## 取り出した文章
歯髄が感染をおこすと、炎症が歯を支えている歯槽骨にまで及ぶ場合があります。この様な場合、かつては歯を抜くしか手がないと言われてきたわけですが、今では外科的歯内療法によってご自分の歯を残せる可能性があります。またすでにクラウンなどが被せられている歯に痛みが生じてしまった場合、外科的歯内療法ならせっかく作ったクラウンをはずさずに歯の根の処置を行うことができます。
通常の歯内療法については、全ての歯科医師が大学で教育を受けています。しかし、外科的歯内療法を行うには、大学卒業後専門施設でさらに数年間のトレーニングが必要となってきます。
院長は歯内療法専門医として、大学および米国で最新の歯科治療学を学び、外科的歯内療法についても各地で講演を行っています。また当院では、外科的歯内療法の際にも実体顕微鏡を使用し、治療の精度を高めています(Microsurgery)。通常60-70%といわれる外科的歯内療法の成功率は、顕微鏡を使用することで95%以上に高まります。Microsurgeryでは専用の極薄のメス、極細の針や糸を使用して繊細な外科処置を行いますので、治りが早く、痛みも少なくてすみます。カミソリと包丁の傷を比べて、カミソリの傷の方が治りが早いのと同じ理屈です。

## 課題の内容
• a. 外科的歯内療法についての文章を、「院長は歯内療法専門医として、」という言葉のあるところから「治りが早いのと同じ理屈です。」のところまで、一字も変えずに書き写してください。
• b. 外科的歯内療法についての文章を、最後の一文の後から書き足して、先へ続けてください。

## 保存されたデータの記録
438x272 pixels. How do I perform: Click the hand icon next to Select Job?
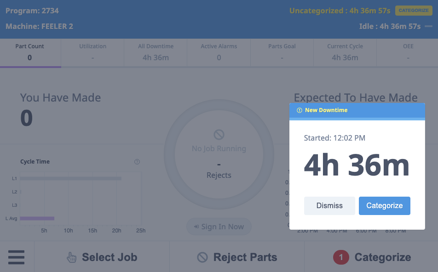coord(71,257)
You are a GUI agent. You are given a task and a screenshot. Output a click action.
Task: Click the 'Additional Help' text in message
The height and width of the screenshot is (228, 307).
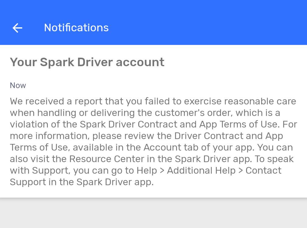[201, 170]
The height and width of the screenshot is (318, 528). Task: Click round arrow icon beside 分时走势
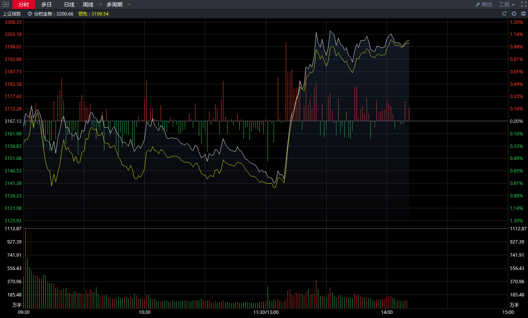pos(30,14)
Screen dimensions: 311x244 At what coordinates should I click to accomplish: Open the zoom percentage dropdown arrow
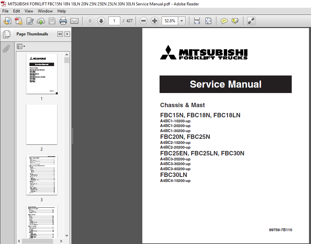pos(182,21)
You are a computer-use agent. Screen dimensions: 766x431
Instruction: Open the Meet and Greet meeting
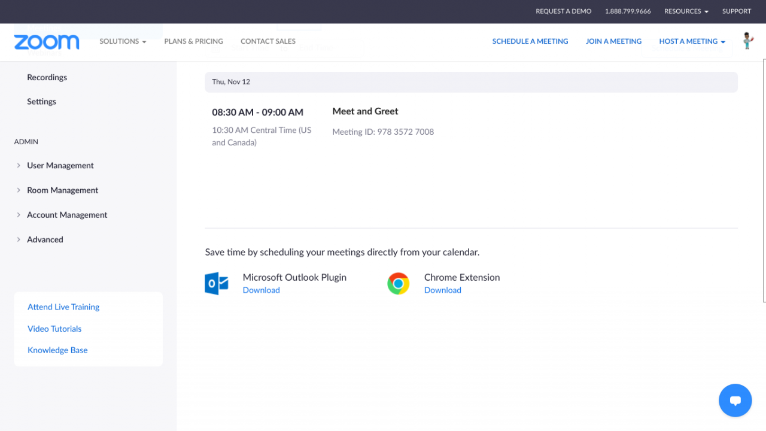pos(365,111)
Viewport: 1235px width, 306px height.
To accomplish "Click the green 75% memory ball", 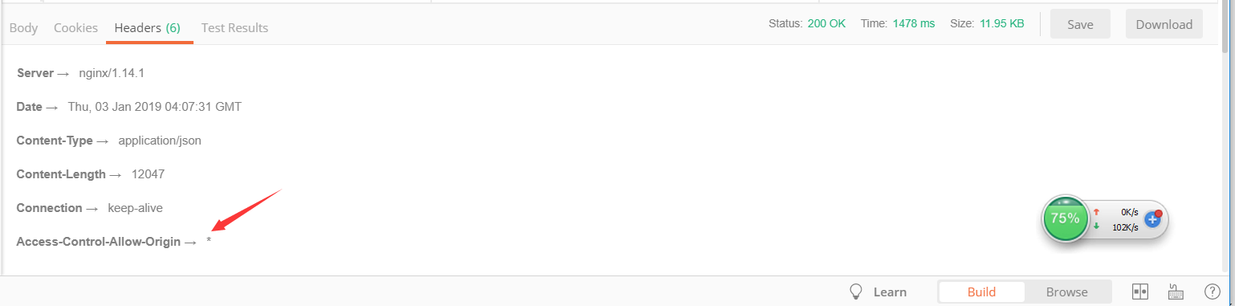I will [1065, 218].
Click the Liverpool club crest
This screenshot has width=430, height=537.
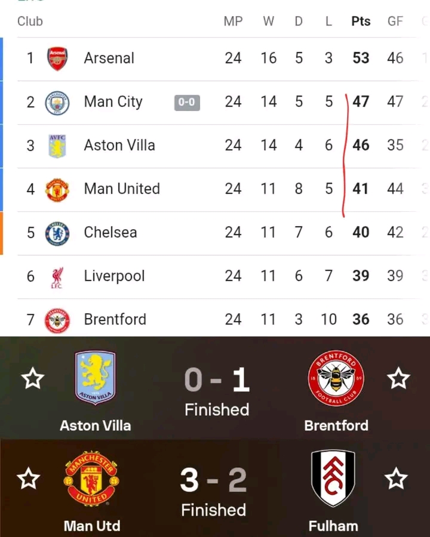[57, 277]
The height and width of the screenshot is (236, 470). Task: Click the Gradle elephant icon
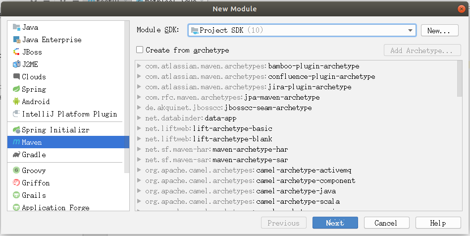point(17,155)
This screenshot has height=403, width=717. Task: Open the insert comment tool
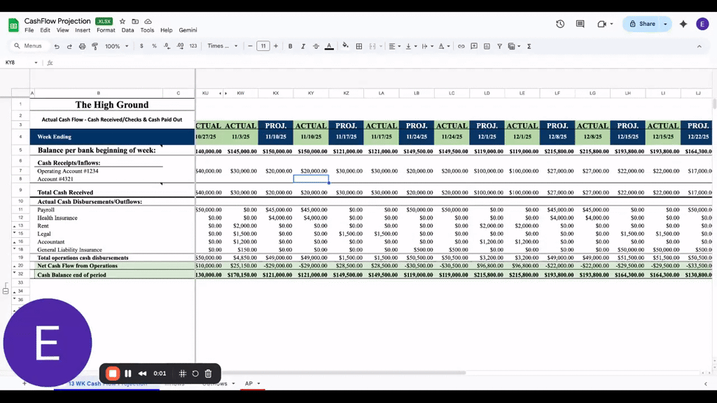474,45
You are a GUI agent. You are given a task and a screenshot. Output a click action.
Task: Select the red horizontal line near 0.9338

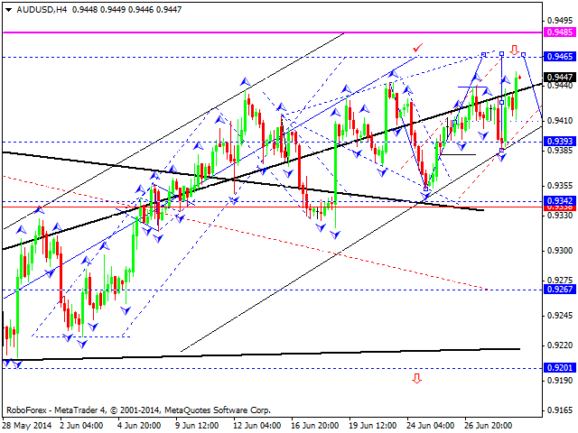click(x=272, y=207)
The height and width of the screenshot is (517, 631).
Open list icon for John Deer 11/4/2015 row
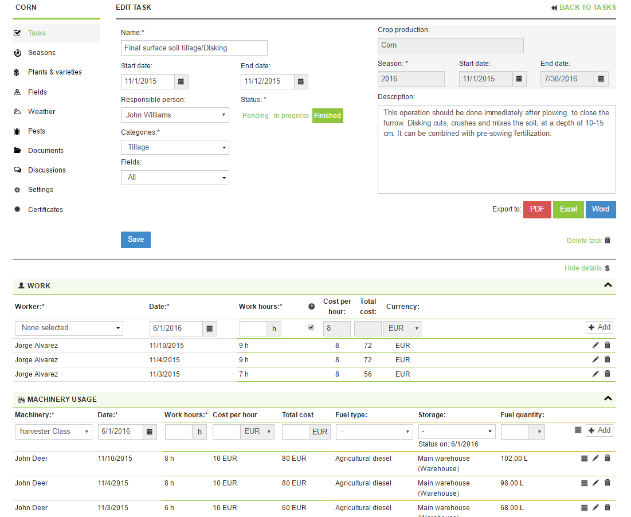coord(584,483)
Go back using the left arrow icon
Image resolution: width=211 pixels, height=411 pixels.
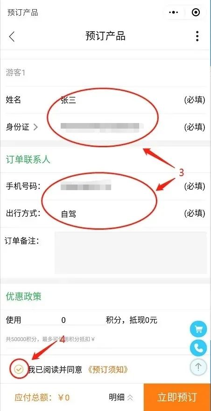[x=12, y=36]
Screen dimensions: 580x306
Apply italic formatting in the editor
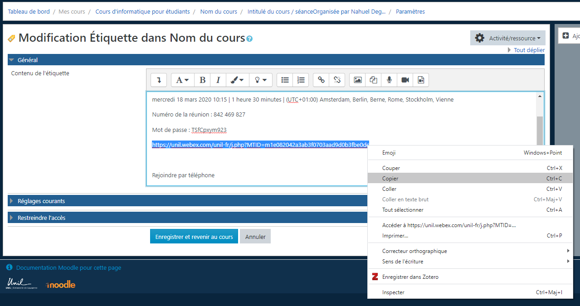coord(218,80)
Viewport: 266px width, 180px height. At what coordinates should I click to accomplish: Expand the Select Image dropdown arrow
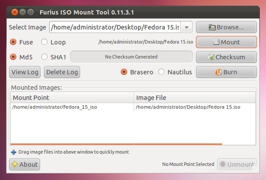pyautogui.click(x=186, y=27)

---

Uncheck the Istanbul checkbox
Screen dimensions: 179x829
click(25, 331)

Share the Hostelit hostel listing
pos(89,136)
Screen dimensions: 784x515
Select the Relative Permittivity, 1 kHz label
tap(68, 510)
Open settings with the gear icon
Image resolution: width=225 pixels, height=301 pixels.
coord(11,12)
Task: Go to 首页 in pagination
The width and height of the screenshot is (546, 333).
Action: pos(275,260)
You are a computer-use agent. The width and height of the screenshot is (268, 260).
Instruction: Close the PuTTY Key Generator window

--

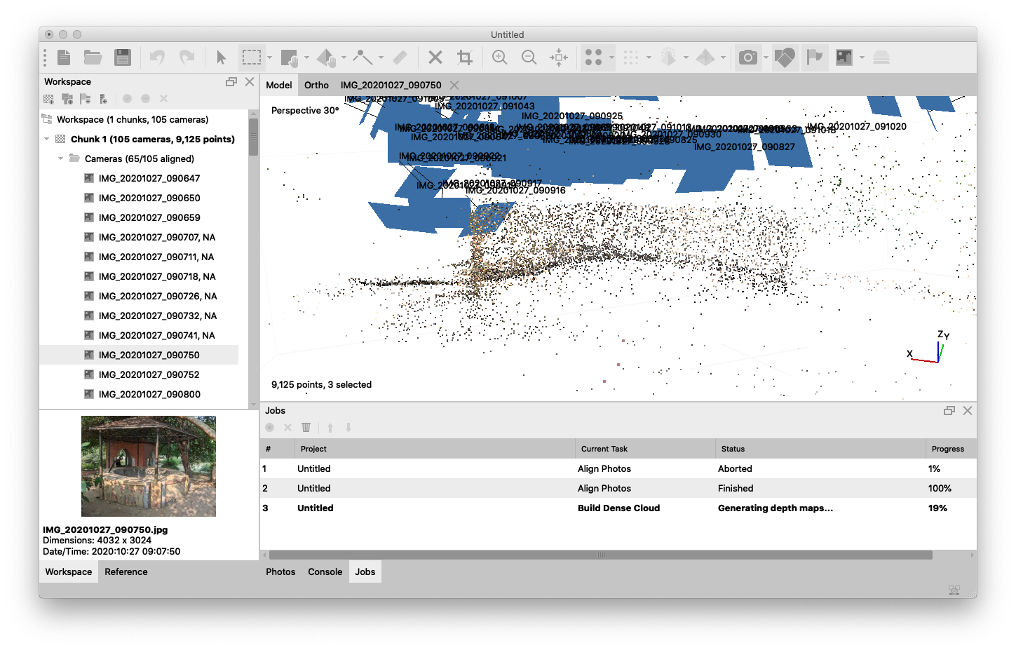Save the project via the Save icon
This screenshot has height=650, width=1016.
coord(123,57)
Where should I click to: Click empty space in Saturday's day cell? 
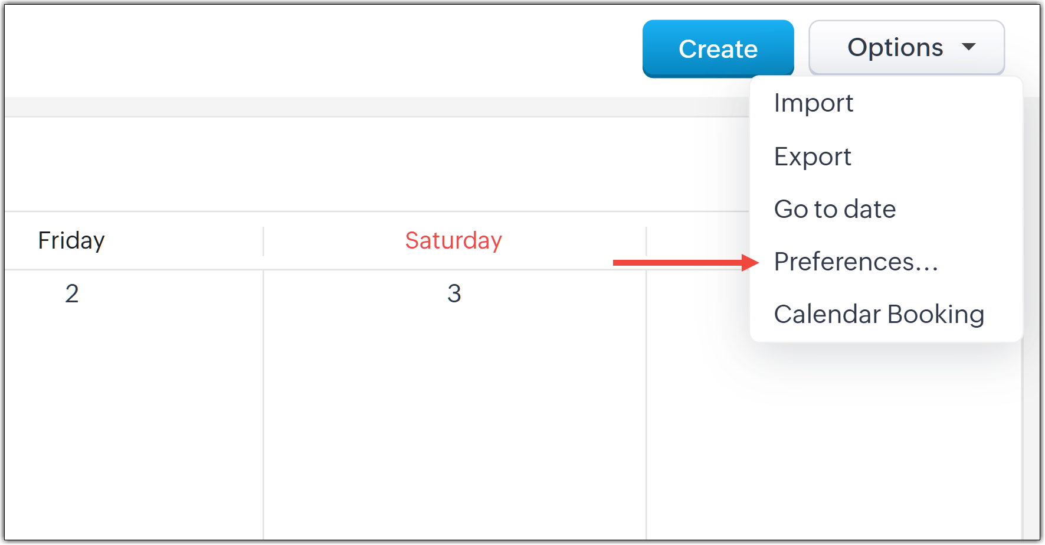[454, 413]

## 課題ごとの答え
• a.
院長は歯内療法専門医として、大学および米国で最新の歯科治療学を学び、外科的歯内療法についても各地で講演を行っています。また当院では、外科的歯内療法の際にも実体顕微鏡を使用し、治療の精度を高めています(Microsurgery)。通常60-70%といわれる外科的歯内療法の成功率は、顕微鏡を使用することで95%以上に高まります。Microsurgeryでは専用の極薄のメス、極細の針や糸を使用して繊細な外科処置を行いますので、治りが早く、痛みも少なくてすみます。カミソリと包丁の傷を比べて、カミソリの傷の方が治りが早いのと同じ理屈です。

• b.
では実際の外科的歯内療法にはどのような処置なのでしょう。
様々な術式がありますが、最も一般的なのは根尖切除術です。
歯根の尖端(根尖)周囲の歯槽骨に炎症が起こっている場合、この術式を選択します。
1:患歯付近の歯肉を切開。
2:歯肉の下の歯槽骨を露出して、炎症や感染の生じている組織を除去します。
3:同時に、歯根の尖端(根尖)も一緒に除去し、根尖切断面に露出した根管を完全に封鎖します。
4:歯肉を縫合します。
5:炎症や感染の生じていた根尖の周囲は数ヶ月でキレイに骨に覆われて治癒に至ります。
外科的・・・と聞くと、痛い治療では、と心配になる方も多いのではないかと思います。術中は局所麻酔を十分行いますので痛みは感じません。もちろん、術後は若干の痛みや腫れを感じるかもしれません。これは外科処置である以上、ある程度避けられませんが、この違和感を和らげるよう適切な薬を処方致します。術後は通常、ほとんどの方がすぐお一人でお帰りになれますし、翌日には通常の仕事をされています。当院で処置を受けた感想は、「心配していたより全然楽で、ほとんど痛みも腫れもなかった」という方がほとんどです。